The KSGS has demonstrated that the model can work successfully in Malaysia. Effective replication and scaling up of the Scheme would be a significant national achievement, putting Malaysia at the fore front of global efforts to support the socio-economic development of palm oil smallholders. More importantly, WAGS provides farmers with the knowledge, skills, and confidence they need to enhance the productivity of their lands, improve their livelihoods, and ultimately shape their own destinies.

WAGS Highlights

  • 2012: Wild Asia signs a MOU with Solidaridad, an international NGO, to help develop projects in Asia to assist small farmers.
  • 2012: Wild Asia signs a MOU with the Malaysian Palm Oil Board to collaborate to support small farmers in Malaysia.
  • 2012: Wild Asia initiates direct support from MPOB’s Telupid Sustainable Palm Oil Cluster (SPOC) in Sabah. Preliminary field surveys are underway. 85 family farmers and 4,548 tonnes of FFB are projected for the pilot group.
  • 2012: KSGS formally RSPO certified. The group includes 21 family farmers now producing around 1,735 tonnes of FFB per annum. The scheme is supported by one full-time staff member. The scheme is being extended to include 4 long-houses with an additional 29 family farmers.
  • 2011: Wild Asia is commissioned by Cargill Malaysia to map and risk assess its palm oil supply base in Peninsular Malaysia, with an emphasis on smallholders.
  • 2010: WAGS pilot model, Keresa Smallholder Group Scheme (KSGS) initiated with support of Keresa Plantations and Mills and Solidaridad.

WAGS in Action

You can read about some of our work and progress here or download our latest white-paper on small farmers (see below).

Partner WAGS

Addressing the smallholder challenge will require participation from the entire sector, including governments, donors, civil society, corporations and communities. The WAGS model adopts a multi-stakeholder approach to help generate the incentives and support needed by small producers in the palm oil supply chain.

Partnerships between different stakeholders are vital in creating support networks, sharing knowledge and building capacity, and providing direct assistance to producer groups on the ground.

Current WAGS partners include organisations such as Keresa Plantations & Mill, Solidaridad and others that are working with WAGS to improve the lives of small producers and the sustainability of palm oil production. We thank you for your commitment and continued support.
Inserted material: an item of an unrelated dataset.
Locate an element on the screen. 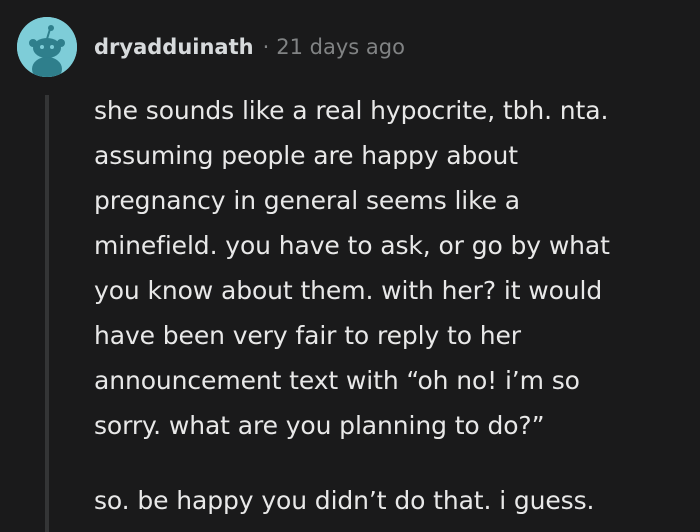  comment-header: dryadduinath · 21 days ago is located at coordinates (250, 47).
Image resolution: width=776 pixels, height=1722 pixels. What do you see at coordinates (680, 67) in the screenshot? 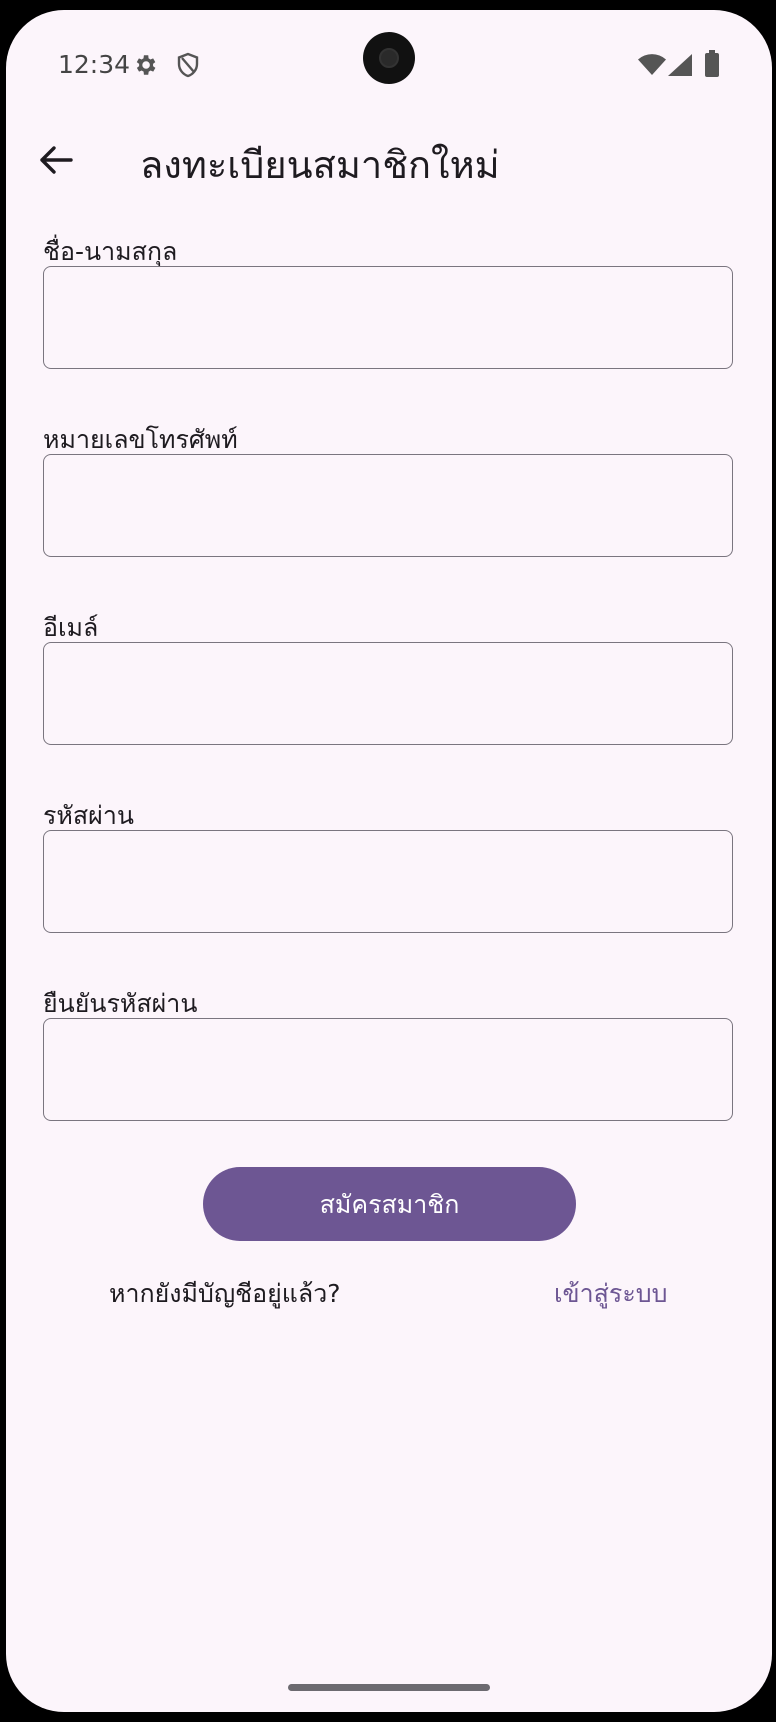
I see `signal-icon` at bounding box center [680, 67].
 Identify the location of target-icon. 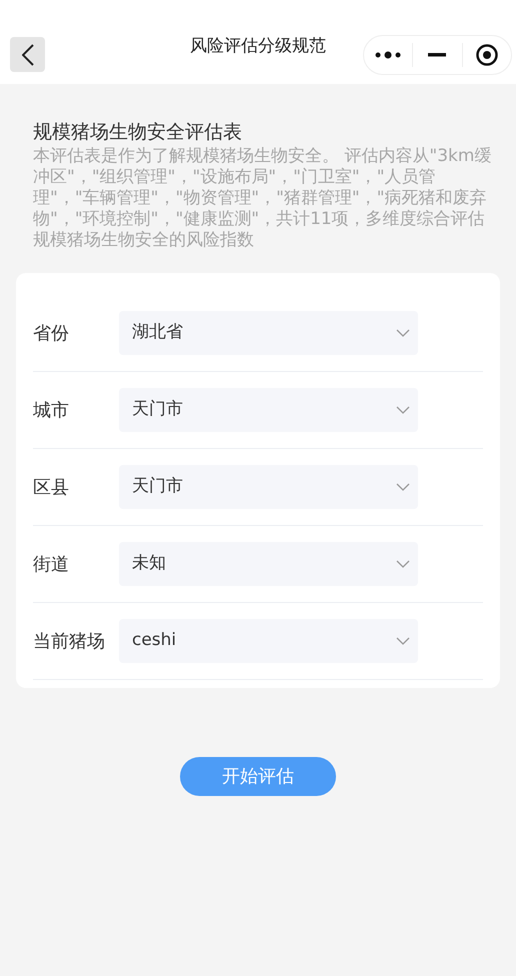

We are also looking for additional partners to support this innovative work. If your company or organization is interested in working with WAGS to support small palm oil farmers, please contact our team for more information.


  1. says

    We are interested in your initiative “Supporting Small Farmers in the Palm Oil Supply Chain.”

    Our company Indochine Natural Sdn Bhd ( located in Penang uses palm oil in the production of our handmade natural soap, and as the first and only World Fair Trade Organisation (WFTO) certified company in Malaysia would love to be able to utilise this palm oil from small holders in the production of our products. But how? Are small lots of palm oil available (200 -300 Kg) at a sustainable and competitive price?

    • reza says

      Hi Mike. It will be interesting to see how small volumes could be purchased. Perhaps you could email me some details of what you use, volumes per month and what sort of prices you currently pay for. I can see if we can find a match. At some stage once the groups are more mature we could look into supplying direct from farm via manual mills (a dream thus far!).

  2. says


    Thanks for your reply. In response to your queries:

    (1) Volumes/month vary, but is in the vicinity of 300 Kg.

    (2) The Palm Oil prices varies, depending on the market, and the top end we pay is around RM 3.80/Kg. We are told that it comes from RSPO plantations, but for some reason the certification is not available.

    We also use crude Coconut Oil as well.

    It would be fantastic to match our WFTO status with these small sustainable farms. But if the source is too far from our production facility, the freight costs may kill it.

    Look forward to hearing from you.